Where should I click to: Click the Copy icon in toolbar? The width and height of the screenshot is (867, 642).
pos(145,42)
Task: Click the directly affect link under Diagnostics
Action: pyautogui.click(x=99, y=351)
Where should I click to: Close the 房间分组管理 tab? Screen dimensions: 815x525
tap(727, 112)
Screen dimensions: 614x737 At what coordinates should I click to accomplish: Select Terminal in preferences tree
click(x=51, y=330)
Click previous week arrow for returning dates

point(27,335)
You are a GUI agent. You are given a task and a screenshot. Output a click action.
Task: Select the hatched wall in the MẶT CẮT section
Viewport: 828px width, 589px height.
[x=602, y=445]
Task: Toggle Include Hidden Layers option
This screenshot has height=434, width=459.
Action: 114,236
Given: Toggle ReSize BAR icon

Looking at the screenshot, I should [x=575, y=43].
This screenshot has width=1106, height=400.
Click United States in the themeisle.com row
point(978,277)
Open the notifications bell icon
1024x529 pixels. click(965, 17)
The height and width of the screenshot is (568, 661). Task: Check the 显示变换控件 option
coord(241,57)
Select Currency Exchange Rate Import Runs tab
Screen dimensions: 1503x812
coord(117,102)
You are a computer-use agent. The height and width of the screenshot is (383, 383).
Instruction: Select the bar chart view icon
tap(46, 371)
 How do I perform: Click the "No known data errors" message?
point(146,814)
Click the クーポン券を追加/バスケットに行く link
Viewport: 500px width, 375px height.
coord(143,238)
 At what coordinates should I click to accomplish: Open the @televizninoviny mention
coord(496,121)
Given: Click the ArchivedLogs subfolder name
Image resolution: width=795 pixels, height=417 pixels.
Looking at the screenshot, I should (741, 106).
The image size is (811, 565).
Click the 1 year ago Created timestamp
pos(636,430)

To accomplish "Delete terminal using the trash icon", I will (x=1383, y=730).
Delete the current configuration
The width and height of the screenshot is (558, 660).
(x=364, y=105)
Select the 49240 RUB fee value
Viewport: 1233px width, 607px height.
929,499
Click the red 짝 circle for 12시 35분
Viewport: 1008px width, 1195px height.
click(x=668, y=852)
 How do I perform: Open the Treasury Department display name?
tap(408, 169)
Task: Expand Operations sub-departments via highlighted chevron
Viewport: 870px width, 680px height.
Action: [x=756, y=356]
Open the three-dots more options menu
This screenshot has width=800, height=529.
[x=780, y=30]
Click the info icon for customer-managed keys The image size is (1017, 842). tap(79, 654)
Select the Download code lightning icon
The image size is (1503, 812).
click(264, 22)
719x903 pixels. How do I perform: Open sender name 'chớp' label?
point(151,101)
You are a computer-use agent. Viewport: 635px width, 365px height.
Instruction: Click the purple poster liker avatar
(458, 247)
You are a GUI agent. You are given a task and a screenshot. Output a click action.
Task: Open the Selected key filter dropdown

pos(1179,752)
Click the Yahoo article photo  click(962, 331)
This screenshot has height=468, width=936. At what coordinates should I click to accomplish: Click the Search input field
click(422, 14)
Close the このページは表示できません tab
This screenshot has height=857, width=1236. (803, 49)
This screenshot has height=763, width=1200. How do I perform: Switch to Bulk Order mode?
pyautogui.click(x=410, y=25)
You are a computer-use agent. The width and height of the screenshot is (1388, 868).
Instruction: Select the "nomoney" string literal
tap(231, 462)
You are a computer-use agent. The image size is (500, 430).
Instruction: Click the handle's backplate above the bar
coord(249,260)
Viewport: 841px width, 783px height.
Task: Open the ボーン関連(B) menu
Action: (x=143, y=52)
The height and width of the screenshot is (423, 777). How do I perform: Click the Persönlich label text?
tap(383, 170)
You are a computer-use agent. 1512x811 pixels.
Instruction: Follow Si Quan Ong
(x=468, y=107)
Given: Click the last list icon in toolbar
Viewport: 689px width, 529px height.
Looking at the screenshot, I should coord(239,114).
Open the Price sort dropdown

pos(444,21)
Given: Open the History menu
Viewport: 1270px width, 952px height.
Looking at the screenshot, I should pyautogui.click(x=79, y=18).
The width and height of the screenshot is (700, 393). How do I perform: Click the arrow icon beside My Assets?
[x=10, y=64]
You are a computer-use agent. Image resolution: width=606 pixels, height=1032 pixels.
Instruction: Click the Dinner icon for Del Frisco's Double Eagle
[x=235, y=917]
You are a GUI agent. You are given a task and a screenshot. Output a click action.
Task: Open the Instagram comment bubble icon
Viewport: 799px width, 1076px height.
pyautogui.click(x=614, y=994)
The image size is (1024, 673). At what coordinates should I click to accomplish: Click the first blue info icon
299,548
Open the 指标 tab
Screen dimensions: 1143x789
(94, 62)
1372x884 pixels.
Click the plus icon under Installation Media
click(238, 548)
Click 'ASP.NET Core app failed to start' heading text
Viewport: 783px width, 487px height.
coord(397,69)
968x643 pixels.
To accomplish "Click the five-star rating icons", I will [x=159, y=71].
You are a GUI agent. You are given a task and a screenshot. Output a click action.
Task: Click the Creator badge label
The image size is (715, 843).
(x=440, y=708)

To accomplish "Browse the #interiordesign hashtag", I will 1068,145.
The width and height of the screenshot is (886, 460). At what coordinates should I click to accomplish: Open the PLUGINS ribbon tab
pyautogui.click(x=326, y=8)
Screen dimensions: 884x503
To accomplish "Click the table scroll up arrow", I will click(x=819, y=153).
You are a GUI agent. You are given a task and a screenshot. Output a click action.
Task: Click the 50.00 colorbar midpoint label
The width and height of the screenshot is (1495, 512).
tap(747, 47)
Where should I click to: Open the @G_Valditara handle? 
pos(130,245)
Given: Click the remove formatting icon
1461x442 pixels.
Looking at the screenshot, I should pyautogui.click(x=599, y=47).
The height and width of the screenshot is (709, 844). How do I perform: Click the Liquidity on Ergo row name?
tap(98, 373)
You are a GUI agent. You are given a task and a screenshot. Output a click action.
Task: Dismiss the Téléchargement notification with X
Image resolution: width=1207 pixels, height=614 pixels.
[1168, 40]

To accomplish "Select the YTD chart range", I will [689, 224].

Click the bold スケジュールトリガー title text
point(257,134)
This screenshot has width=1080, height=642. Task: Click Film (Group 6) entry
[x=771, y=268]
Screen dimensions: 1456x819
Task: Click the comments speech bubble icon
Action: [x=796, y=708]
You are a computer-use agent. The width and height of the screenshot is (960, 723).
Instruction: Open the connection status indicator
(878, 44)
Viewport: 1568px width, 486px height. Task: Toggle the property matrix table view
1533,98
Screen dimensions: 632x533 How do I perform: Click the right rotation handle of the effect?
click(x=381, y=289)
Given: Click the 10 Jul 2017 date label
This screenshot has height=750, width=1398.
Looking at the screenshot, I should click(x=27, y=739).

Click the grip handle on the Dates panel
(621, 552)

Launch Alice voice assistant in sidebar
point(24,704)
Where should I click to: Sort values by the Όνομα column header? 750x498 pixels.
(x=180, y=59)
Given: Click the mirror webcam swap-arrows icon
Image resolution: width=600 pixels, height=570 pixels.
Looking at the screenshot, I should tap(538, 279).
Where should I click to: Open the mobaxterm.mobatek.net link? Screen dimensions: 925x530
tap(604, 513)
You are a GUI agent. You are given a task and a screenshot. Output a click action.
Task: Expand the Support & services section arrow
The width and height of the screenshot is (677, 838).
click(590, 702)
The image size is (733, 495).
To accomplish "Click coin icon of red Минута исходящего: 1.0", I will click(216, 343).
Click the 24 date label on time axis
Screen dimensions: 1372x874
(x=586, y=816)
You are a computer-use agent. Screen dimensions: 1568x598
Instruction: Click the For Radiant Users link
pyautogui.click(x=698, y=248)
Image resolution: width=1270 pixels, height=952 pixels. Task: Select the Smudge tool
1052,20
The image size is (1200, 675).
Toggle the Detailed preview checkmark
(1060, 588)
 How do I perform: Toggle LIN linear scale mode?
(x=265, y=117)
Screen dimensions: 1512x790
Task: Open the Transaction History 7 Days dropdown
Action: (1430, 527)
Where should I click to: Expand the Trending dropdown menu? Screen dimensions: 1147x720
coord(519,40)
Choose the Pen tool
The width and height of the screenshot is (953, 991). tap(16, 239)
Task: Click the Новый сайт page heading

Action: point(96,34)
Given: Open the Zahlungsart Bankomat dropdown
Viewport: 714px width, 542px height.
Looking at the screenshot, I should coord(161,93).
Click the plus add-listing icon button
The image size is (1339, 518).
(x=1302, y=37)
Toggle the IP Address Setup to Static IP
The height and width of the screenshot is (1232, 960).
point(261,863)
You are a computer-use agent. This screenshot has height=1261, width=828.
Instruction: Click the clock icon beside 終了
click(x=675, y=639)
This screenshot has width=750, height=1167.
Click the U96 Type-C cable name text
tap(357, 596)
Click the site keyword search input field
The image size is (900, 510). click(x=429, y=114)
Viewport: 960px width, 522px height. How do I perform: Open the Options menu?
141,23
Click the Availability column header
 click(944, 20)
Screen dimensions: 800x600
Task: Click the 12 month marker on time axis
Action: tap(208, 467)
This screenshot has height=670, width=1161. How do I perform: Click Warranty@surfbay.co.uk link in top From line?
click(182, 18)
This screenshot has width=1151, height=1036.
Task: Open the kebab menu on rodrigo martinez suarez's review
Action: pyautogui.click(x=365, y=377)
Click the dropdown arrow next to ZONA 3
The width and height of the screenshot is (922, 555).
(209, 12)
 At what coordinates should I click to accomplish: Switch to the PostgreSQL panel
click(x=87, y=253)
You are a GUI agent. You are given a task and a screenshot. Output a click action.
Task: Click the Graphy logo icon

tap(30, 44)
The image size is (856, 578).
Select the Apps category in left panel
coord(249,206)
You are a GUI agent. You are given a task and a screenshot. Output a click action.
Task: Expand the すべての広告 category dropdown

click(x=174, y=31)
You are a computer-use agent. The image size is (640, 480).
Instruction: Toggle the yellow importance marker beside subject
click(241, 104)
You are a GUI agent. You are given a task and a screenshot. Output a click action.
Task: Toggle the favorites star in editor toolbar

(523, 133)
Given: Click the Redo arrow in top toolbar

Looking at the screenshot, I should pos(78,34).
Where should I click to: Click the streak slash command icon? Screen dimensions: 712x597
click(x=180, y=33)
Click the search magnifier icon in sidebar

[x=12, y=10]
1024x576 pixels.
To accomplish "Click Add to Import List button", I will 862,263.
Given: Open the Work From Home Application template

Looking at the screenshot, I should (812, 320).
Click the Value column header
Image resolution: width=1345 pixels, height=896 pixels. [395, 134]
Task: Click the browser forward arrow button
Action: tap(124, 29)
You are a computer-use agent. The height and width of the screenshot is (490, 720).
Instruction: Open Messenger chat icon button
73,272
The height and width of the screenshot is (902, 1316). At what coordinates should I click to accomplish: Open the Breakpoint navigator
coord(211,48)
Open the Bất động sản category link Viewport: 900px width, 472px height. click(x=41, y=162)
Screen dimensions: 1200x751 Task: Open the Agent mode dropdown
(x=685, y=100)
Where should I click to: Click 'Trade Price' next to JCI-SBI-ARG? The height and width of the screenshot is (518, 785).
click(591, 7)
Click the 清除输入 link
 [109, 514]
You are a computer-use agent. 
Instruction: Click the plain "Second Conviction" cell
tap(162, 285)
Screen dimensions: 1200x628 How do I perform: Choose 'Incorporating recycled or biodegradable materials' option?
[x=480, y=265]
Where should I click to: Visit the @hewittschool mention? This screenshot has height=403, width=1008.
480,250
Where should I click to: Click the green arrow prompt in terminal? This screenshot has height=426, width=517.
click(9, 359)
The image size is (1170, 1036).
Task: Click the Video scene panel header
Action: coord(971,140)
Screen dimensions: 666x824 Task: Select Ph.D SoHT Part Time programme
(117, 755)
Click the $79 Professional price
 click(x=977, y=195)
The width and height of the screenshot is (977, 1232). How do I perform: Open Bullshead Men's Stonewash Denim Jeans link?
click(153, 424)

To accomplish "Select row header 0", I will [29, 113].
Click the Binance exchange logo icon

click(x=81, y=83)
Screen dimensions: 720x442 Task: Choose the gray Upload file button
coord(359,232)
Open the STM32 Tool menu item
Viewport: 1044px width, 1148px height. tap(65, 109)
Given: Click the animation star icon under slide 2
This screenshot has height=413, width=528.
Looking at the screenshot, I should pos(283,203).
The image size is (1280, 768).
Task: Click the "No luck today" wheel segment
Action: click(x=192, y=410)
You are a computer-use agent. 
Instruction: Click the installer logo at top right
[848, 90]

**WHAT YOU HAVE TO DO:**
Output each line of the listing in which the string "section" is found.

**ANSWER BOX:**
Task: Select the hatched wall in the MẶT CẮT section
Task: Expand the Support & services section arrow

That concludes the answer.